* EXERCISE AIM
Whenever a line below includes "click", add it to the tally, then give the total and nothing more.

Content starts

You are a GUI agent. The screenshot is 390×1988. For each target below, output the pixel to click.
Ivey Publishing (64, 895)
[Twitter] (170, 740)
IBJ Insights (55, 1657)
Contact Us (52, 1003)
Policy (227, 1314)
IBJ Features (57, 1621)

Content ends
Content starts

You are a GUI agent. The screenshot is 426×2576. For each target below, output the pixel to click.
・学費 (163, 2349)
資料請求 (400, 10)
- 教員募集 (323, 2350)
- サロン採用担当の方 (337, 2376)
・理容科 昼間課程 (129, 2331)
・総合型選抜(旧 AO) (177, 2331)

Content ends

* TASK ANSWER
2